After finding out that the ethanol laced fuel, was rusting my gas tank and producing Micro Foreign Matter (MFM), and clogging my jets, I took the time money and effort to seal my tank. I was too pissed off by then, to have ANY MFM in my system:bang head: . So I broke-down and ultra sonic cleaned out all carbs parts. Disassembled and cleaned out the fuel pump. I even went as far as to clean out all fuel lines. Then I ran 1/2 can of Seafoam in my gas tank at fill-up.
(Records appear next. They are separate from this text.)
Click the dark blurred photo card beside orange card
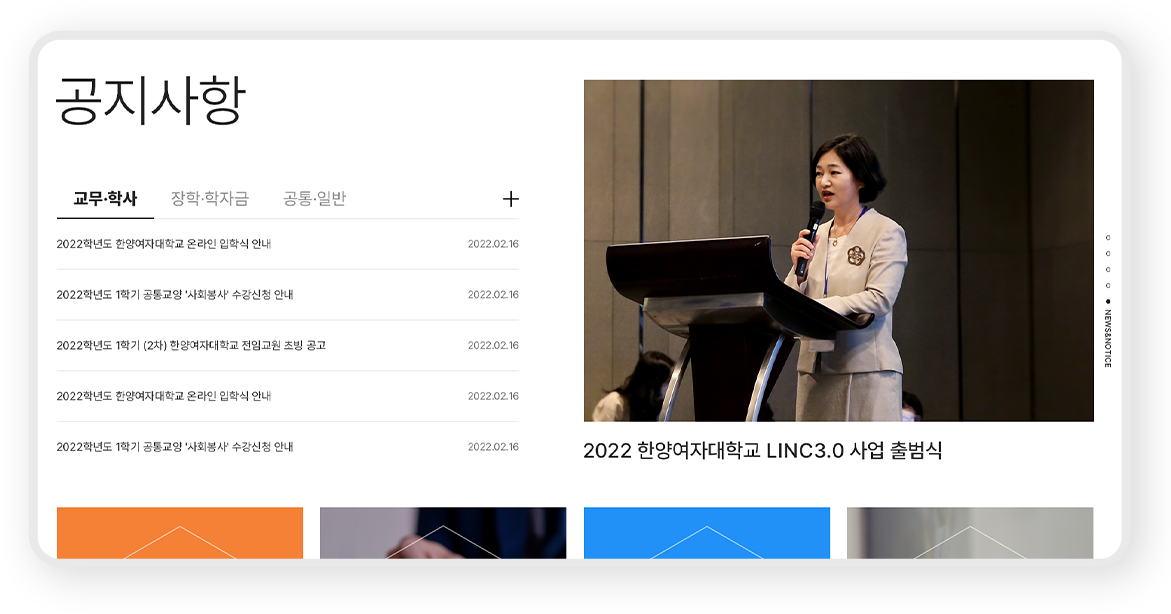 (x=443, y=533)
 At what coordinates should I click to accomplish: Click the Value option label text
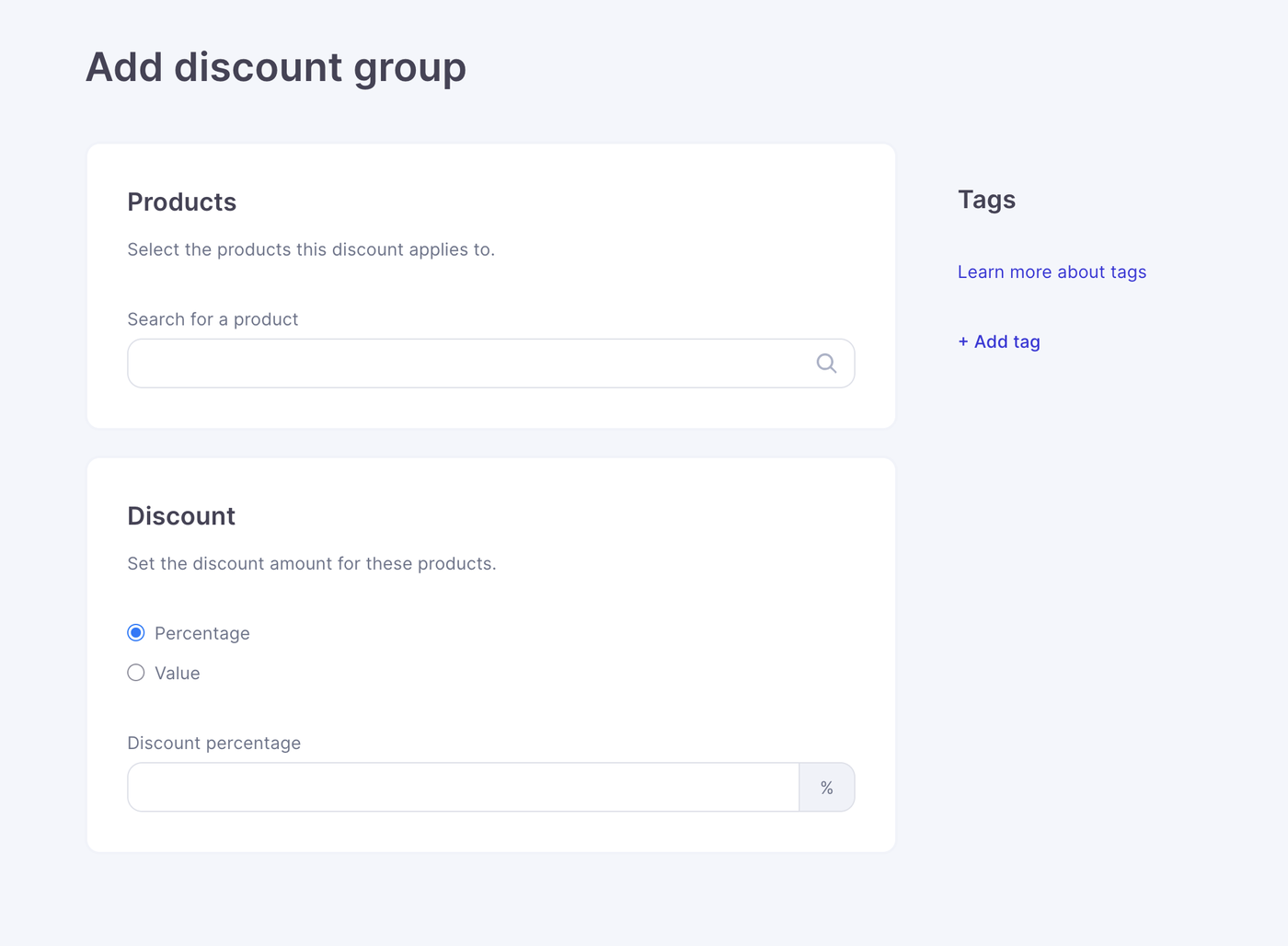(x=178, y=673)
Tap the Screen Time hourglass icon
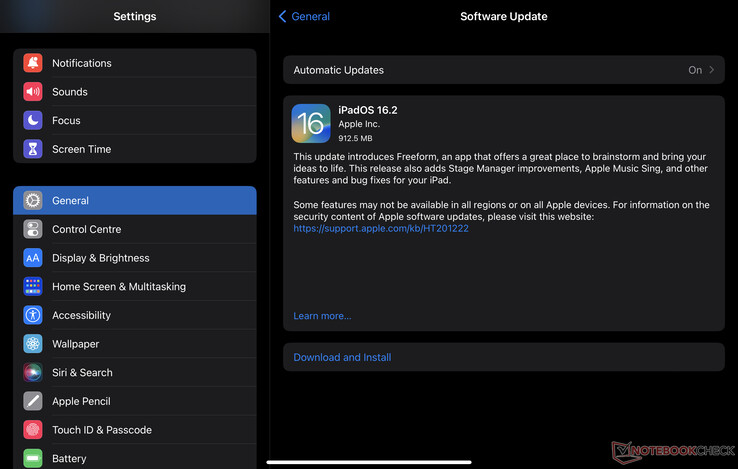Screen dimensions: 738x469 (x=33, y=149)
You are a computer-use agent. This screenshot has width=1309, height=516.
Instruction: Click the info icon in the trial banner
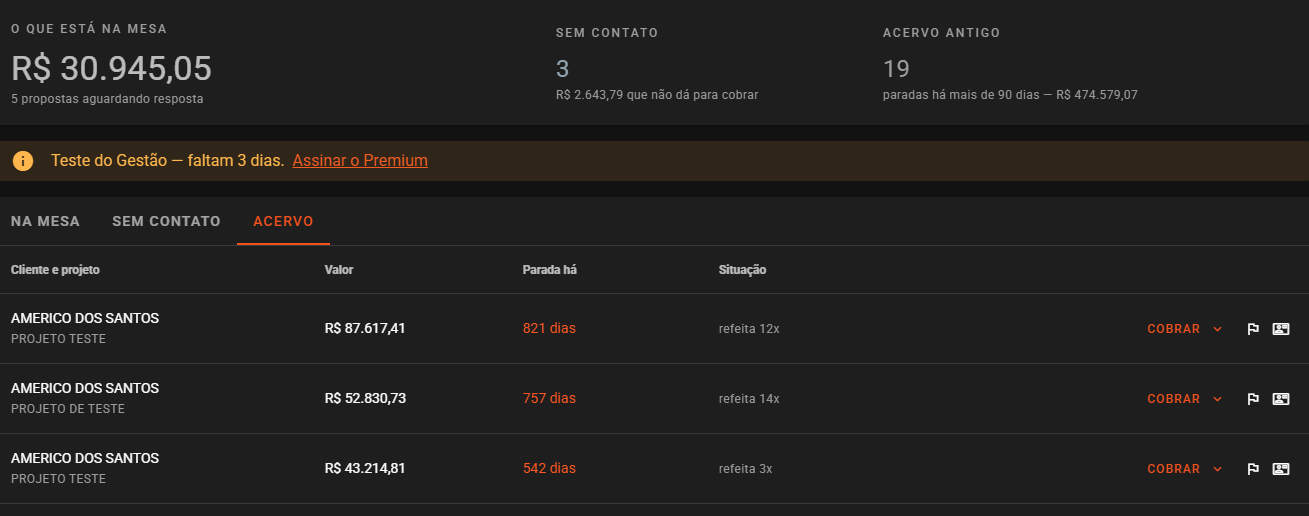[x=23, y=161]
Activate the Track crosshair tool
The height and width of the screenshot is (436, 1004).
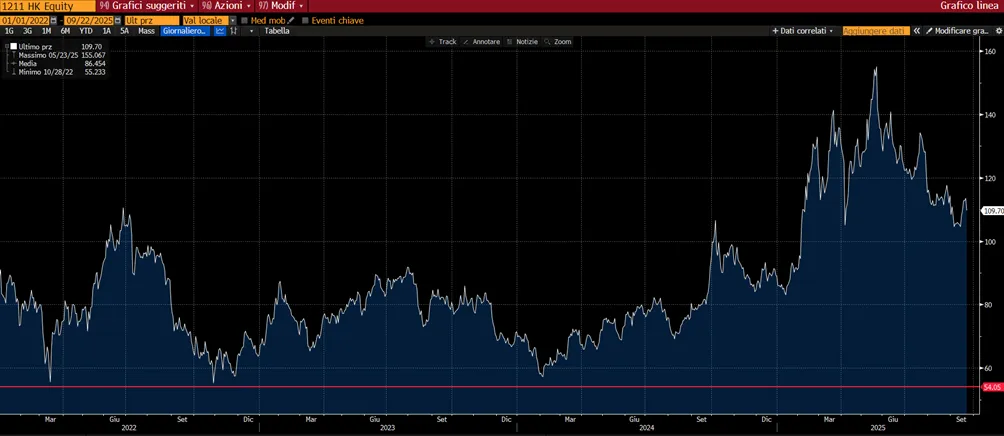[x=442, y=42]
On the 3rd fill-up (1.5 cans of Seafoam by now), I noticed it was pulling stronger than ever, and that stumble was gone:clapping:. I removed the duct tape and its been great ever since:punk:.
I had a hell-of-a time with this baby.

I appreciate the insight. I'll give the air box another go, I may try my old rachet strap method that I use for easing carbs onto the intake boots.
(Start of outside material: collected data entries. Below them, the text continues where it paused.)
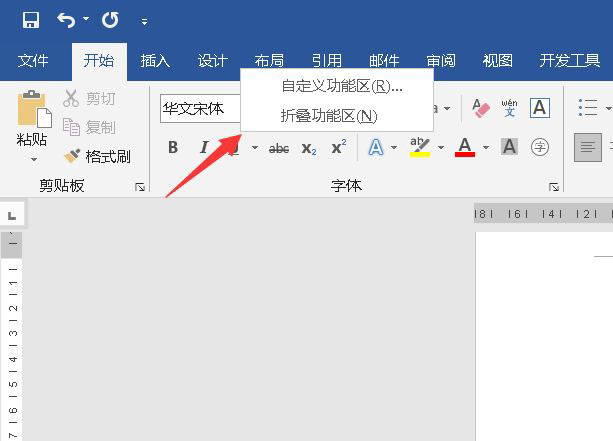Screen dimensions: 613x441
Task: Click the Save icon in quick access toolbar
Action: pyautogui.click(x=31, y=20)
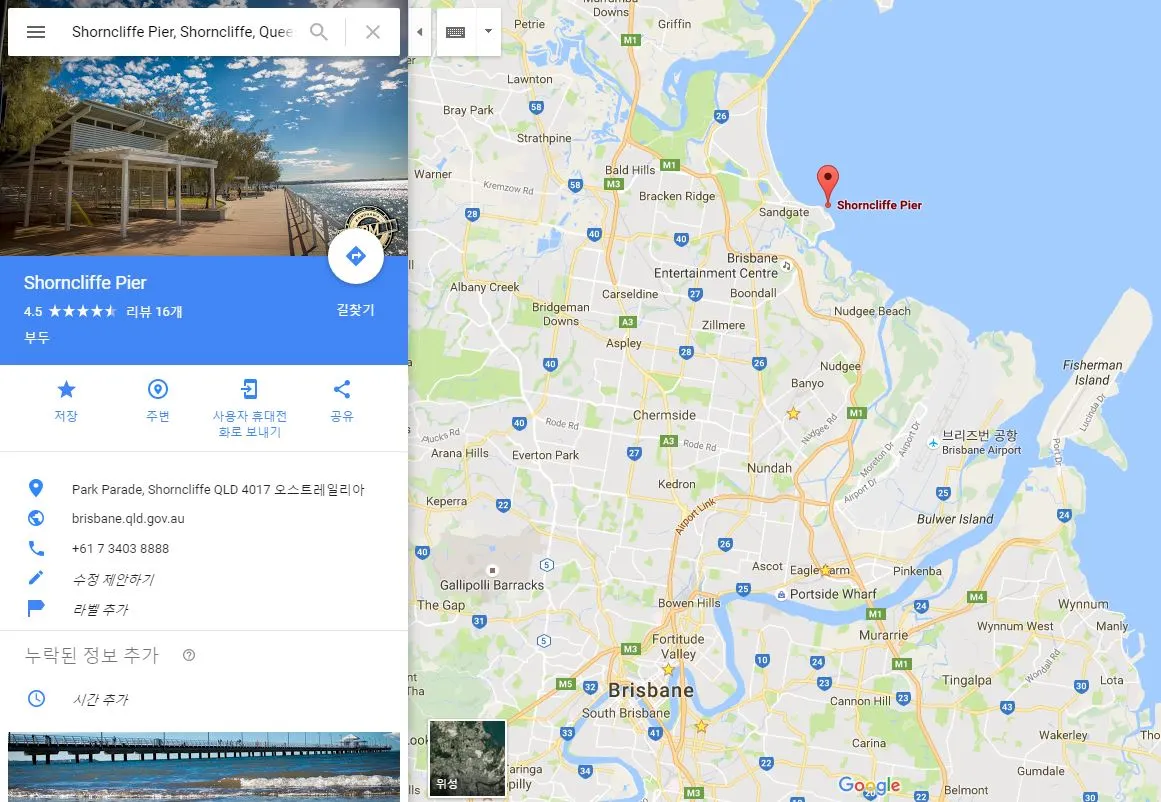Save place with the star icon
The height and width of the screenshot is (802, 1161).
[x=66, y=389]
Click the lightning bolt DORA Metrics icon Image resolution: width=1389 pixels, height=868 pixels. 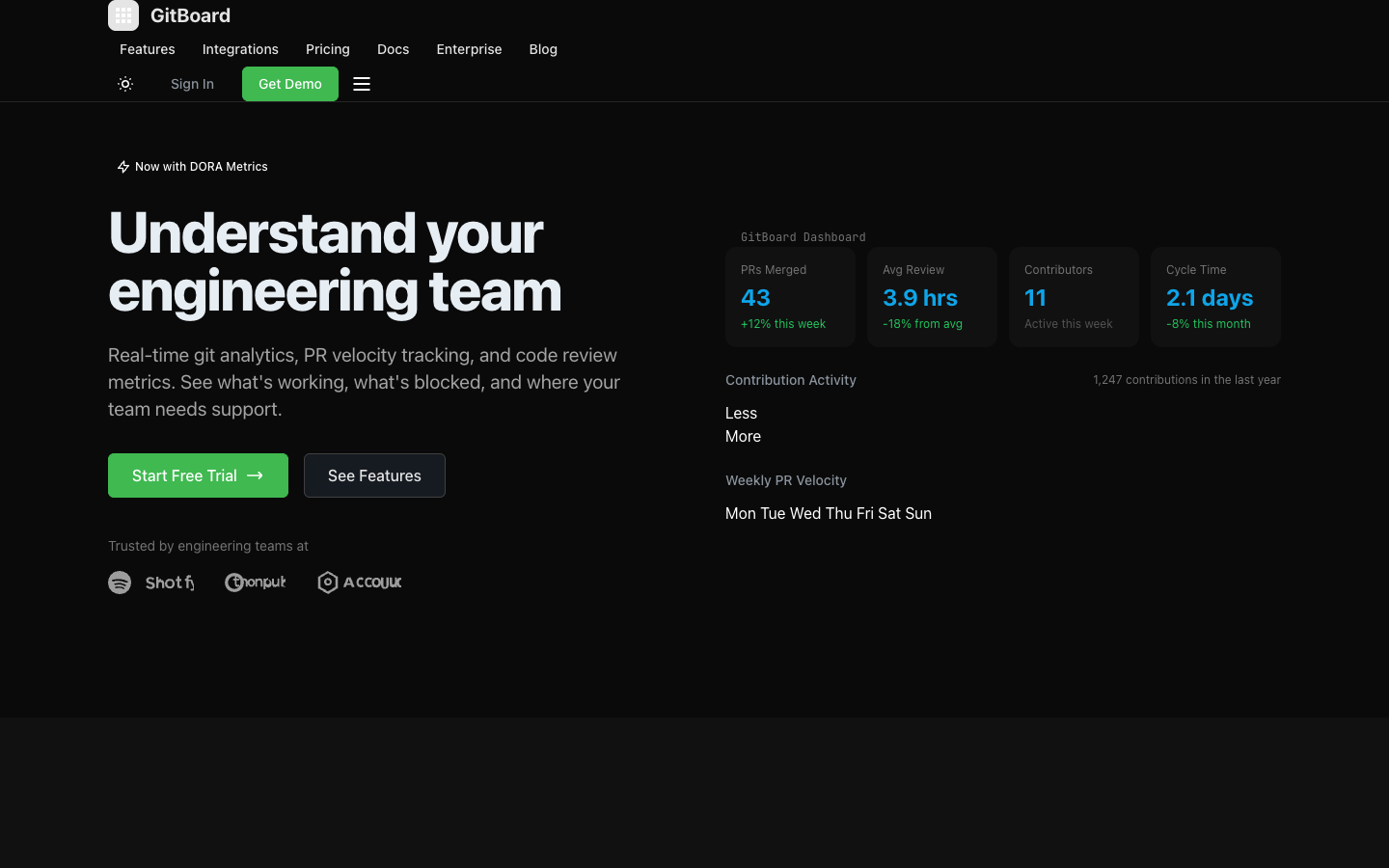click(123, 167)
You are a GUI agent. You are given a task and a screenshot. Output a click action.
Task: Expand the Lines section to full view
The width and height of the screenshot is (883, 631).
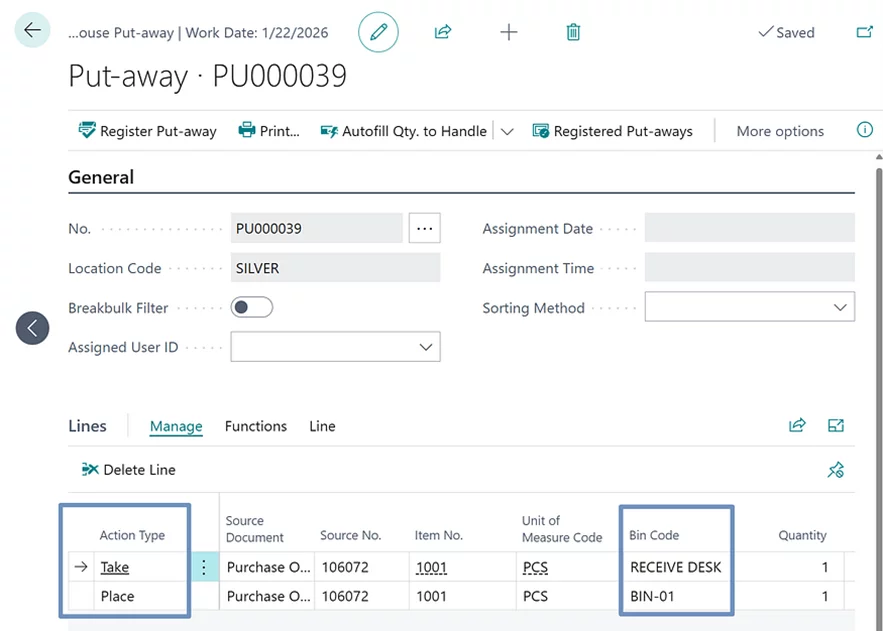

I think my tank is pretty clean but I'll give it a whirl just to make sure it's good. It seems lie my bowls are filled, as they flow freely whenever I loosen the drains but you never know.
 
I think my tank is pretty clean but I'll give it a whirl just to make sure it's good. It seems lie my bowls are filled, as they flow freely whenever I loosen the drains but you never know.
Just an FYI,
After cleaning out my tank, at least 8 times (before I coated it), It looked clean also.
The thing that pissed me off was, I still had a stumbling issue. after being fed up, and pulling the tank out to coat it,, I pulled the carbs again..
When I opened them up, that damn rust was back. This was not even a full gas tank use, before the rust was back.
Note, I pulled the carbs at least 9 times, totally dissembling them and cleaned with tooth brushes, jet hole cleaners, and carb cleaners.
On the 9th time, I put all the parts in an ultra-sonic cleaner bath. The ultrasonic cleaner removed shit that would have never been able to remove by other means. The water and Simple Green mixture was so muddy looking when I was done. I noticed so many little specs of crap in the basin when cleaning it, I decided to run the parts thru again. 2nd time, the mixture was almost clear green. EVEN AFTER ALL THIS, only the use of the SeaFoam got those micro obstructions out of my carbs.

So I found out thru a lot of toil and anguish, that "looking clean" and being clean, is two totally different animals when it comes to the fuel system on these boys.

Also, with that said,, draining the bowls is fine to see that they being filled.
But, what about the fuel that's in the bowls, getting thru the jets easily, to be mixed with air at the correct ratio?
 
I definitely give it a good hard look. I haven't noticed any kind of sediment in my bowls or in the filter, but I'll check it out.